[start Dataset]

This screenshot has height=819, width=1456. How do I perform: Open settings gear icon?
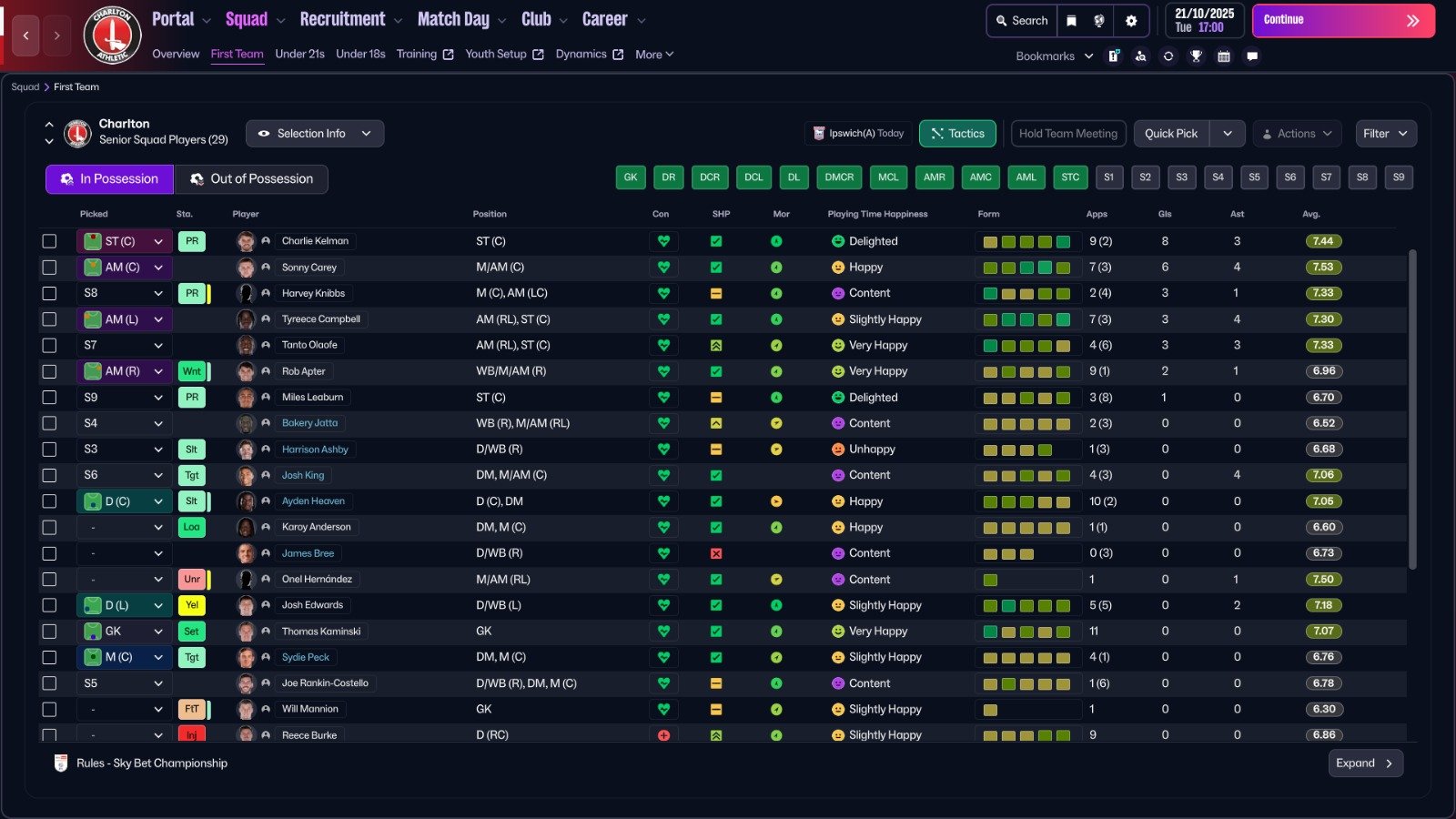(x=1131, y=21)
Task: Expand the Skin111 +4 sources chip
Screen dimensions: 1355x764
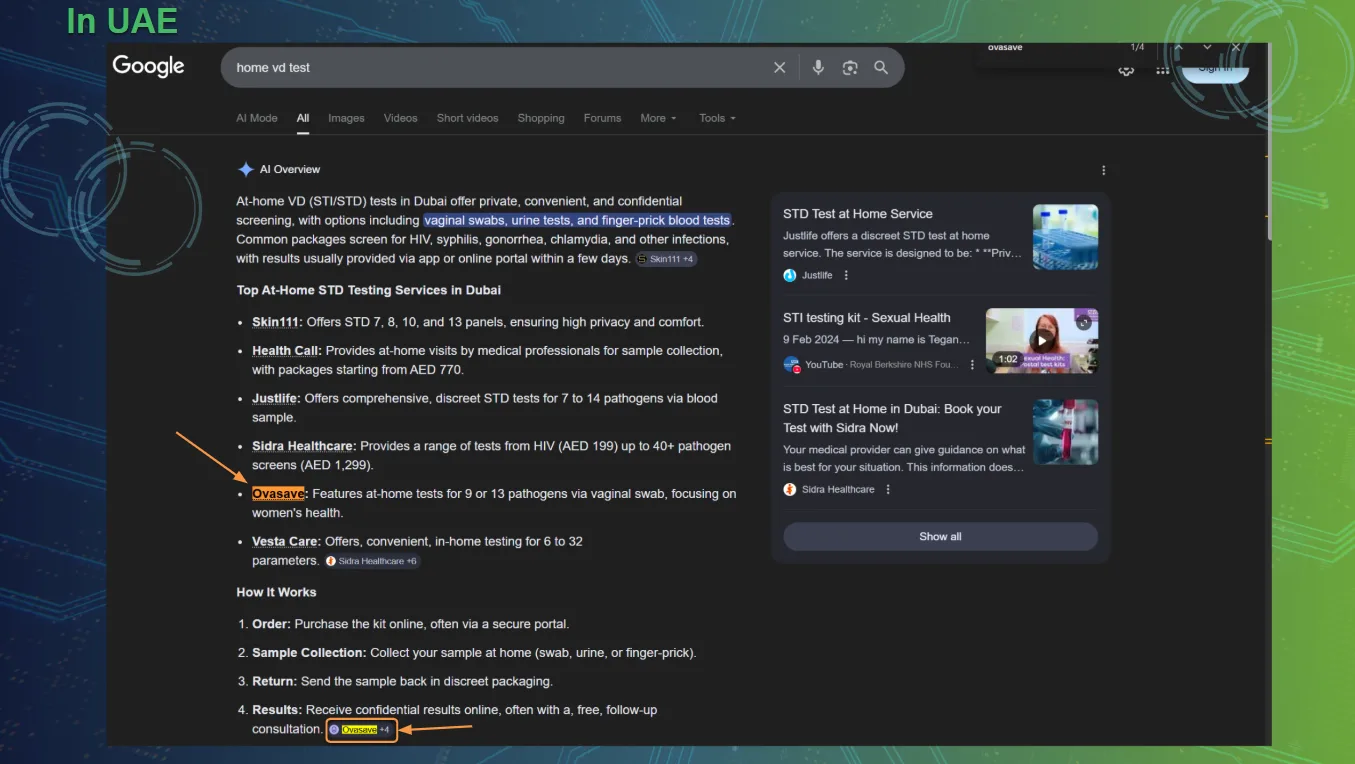Action: [666, 259]
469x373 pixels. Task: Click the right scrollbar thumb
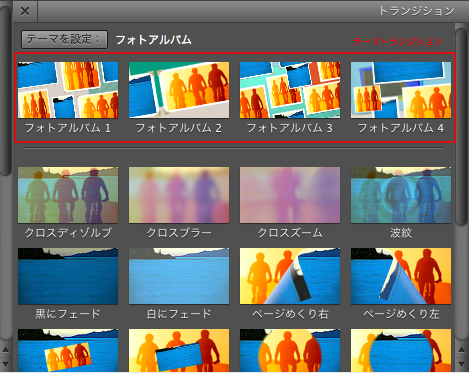[461, 127]
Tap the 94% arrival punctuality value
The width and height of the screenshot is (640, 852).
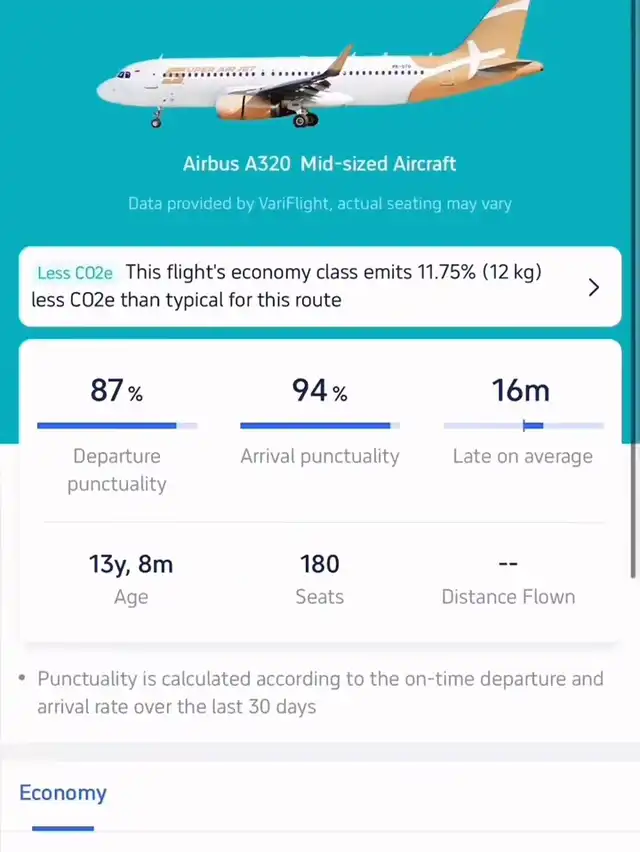[x=320, y=390]
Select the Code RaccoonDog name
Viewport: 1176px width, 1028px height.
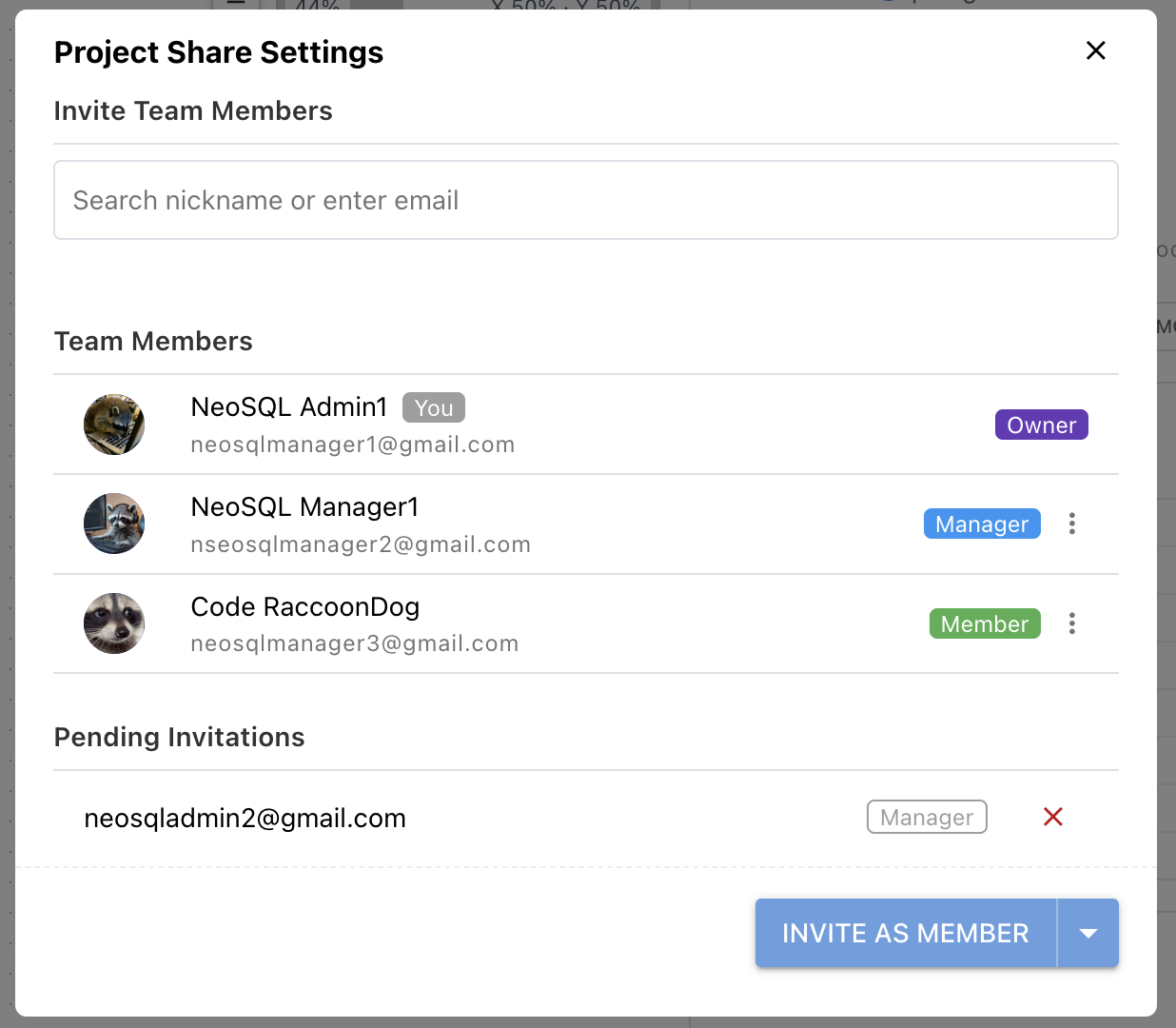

[end Dataset]

Directions: Copy out every line of the entries above word for word, leaving out the pictures.

Problem solution:
This screenshot has height=819, width=1456. How do I perform: Open settings gear icon?
(x=1131, y=21)
Task: Expand the Skin111 +4 sources chip
Screen dimensions: 1355x764
Action: [666, 259]
469x373 pixels. Task: Click the right scrollbar thumb
[461, 127]
Tap the 94% arrival punctuality value
The width and height of the screenshot is (640, 852).
[x=320, y=390]
Select the Code RaccoonDog name
Viewport: 1176px width, 1028px height.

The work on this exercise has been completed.